Las epidemias han estado presentes a lo largo de la historia, pero su impacto ha sido distinto no solo por las características del agente patógeno que las provocó y a su propia evolución, sino también por la vulnerabilidad diferenciada de la población afectada, el contexto en el que surgieron y las medidas adoptadas para prevenirlas y mitigarlas. La frecuencia y recurrencia de las mismas, la identificación de sus causas, su intensidad y extensión (social y territorial), su morbilidad y efectos posteriores, son algunos de los temas que desde hace ya mucho tiempo preocupan a historiadores y científicos sociales. Puede decirse que para el caso hispanoamericano el interés comenzó por conocer el impacto demográfico que sobre la población indígena tuvieron las enfermedades traídas por los conquistadores en el siglo XVI y que provocaron tan solo en la Nueva España una mortandad del 80 por ciento de la población nativa. La viruela, el sarampión, el tifo, la tosferina y algunas otras epidemias muy graves aún no plenamente identificadas como el cocoliztli y el matlazahuatl, hicieron presa fácil de una población sin resistencia inmunológica a las nuevas patologías infectocontagiosas, que había sido conquistada y se hallaba explotada y debilitada.
Viruelas. Códice Florentino
Desde entonces, el continente americano pasó a formar parte de ese largo proceso iniciado en el siglo XIV que ha sido llamado la unificación microbiana del mundo y que aún hoy no termina. En la Nueva España, la sucesión de epidemias a lo largo de los siglos XVII y XVIII, fue frecuente y ni siquiera las distantes provincias norteñas pudieron salvarse. En el Nuevo Reino de León se tienen registros de siete epidemias de viruelas durante este periodo y de fiebre amarilla, cólera morbo, paludismo e influenza española, durante los siglos XIX y XX. Un especialista señala que las epidemias no generaban sorpresa y que entonces todos podían estar seguros que serían testigos de alguna epidemia por lo menos alguna vez en la vida. Esto no significa que no generaran temor o que las autoridades y vecinos no se prepararan para enfrentarlas. De la grave epidemia de viruela de 1798, se tuvieron noticias desde su entrada por Guatemala dos años antes; el virrey dictó las medidas que habrían de adoptarse y en Monterrey se constituyó una Junta de Sanidad, se dividió la ciudad en cuarteles, se identificó a las familias que por su pobreza debían ser llevadas al hospital provisional que para ellos se abrió y se compraron alimentos y medicinas, entre otras. Como gran novedad, se inoculó a la población, una medida totalmente desconocida que al principio generó temor y rechazo y sólo cuando el gobernador y su familia lo hicieron, los vecinos cedieron.

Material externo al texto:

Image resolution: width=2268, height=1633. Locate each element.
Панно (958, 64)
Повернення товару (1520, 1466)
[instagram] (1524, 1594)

Sabemos cuánto ha cambiado el mundo desde entonces. Sin embargo, hoy como ayer, las enfermedades infecciosas nuevas y viejas continúan amenazándonos y el miedo que provocan se suma a otros miedos que ya nos agobian. Desconfiamos de nuestras autoridades políticas y sanitarias, de los medios de comunicación y de las redes sociales. Vemos conspiraciones y peligros por todos lados y buscamos culpables. El miedo es contagioso.